The truth is that the FCA decided to drop its important review of culture which presents somewhat of a paradox because the City watchdog continues to insist in its latest business plan that “poor culture and control continues to threaten market integrity, including conflicts of interest.” (Big Bailey also blames bad culture for laying “the ground for bad outcomes”, he warns against senior management’s “hubris risk, the risk of blinding over-confidence.”) It has also abandoned reviewing the activities of HSBC’s Swiss banking arm, which allegedly helped the rich to dodge taxes. When added together, i.e. drop by drop leading to an ocean, these things matter and unsurprisingly Andrew Tyrie MP (chairman of the Treasury Select Committee) summoned both McDermott and John Griffith-Jones for a dressing down over these affairs. Small wonder, McDermott is eager to leave her job and find a comfy place in private sector!
In any event, adopting a sanguine tone as regards the Supreme Court’s decision, Mark Steward continued to talk tough but as usual he ultimately passed over the buck to consumers and advised them to protect themselves rather than expecting regulators to solve their problems. In a press release, he said on behalf of the shambolic agency:
This decision should sound a clear warning to those selling dubious investments. We will do what it takes to shut down firms trying to exploit loopholes and take advantage of consumers.

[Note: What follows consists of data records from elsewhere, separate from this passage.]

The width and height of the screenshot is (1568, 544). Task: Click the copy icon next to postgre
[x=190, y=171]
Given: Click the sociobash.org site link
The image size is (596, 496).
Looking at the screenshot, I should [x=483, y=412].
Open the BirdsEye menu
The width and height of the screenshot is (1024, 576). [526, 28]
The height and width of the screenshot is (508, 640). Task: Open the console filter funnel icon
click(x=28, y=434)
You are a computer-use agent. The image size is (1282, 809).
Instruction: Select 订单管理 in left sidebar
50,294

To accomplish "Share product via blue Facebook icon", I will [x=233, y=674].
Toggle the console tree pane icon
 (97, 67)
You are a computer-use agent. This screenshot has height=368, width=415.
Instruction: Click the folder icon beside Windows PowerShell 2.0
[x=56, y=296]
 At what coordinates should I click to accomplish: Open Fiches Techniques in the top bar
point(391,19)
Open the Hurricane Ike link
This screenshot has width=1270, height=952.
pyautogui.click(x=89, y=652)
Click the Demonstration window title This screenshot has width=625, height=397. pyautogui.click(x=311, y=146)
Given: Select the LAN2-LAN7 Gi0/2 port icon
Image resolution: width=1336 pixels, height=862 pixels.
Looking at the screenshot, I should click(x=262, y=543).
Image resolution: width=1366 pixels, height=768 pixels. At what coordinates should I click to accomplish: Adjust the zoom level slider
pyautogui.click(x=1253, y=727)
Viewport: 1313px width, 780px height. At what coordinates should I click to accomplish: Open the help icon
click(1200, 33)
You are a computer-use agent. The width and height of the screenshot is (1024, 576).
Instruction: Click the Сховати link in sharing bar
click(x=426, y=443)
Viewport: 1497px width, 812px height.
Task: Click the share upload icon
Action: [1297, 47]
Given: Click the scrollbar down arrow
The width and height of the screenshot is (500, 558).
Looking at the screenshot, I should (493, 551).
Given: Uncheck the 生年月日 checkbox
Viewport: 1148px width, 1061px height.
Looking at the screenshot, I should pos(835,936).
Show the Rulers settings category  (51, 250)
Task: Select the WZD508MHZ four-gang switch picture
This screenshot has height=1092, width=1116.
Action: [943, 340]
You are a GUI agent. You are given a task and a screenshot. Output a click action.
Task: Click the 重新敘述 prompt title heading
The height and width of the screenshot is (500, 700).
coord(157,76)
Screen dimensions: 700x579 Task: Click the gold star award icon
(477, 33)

However, while this is an important victory from a legal point of view, we are acutely aware from experience that the risk to investors who deal with unauthorised firms is that most, if not all, investors are likely only to get a fraction of their money back.
Consumers should therefore recognise that there are huge risks involved when investing with unauthorised businesses.
Yet limited hope may be found in Bailey’s recent Culture in financial services speech, partially drawn on above, where he attacked management’s excesses and self-perceived invincibility by arguing that high-flyers “are so convinced of their rightness that they hurtle for the cliff without questioning the direction of travel.” Quite rightly, he emphasises that the culture of firms “matters a great deal” and “is of the utmost importance to financial regulators.” Nonetheless, despite these attractive maxims, as members of the public, we can only hope Bailey can change the culture of shirking responsibility and negligence at the FCA itself. It will be interesting to see whether or not he tries to hide behind the Bailey “there is no magic bullet to change culture” adage which he also articulated in his speech.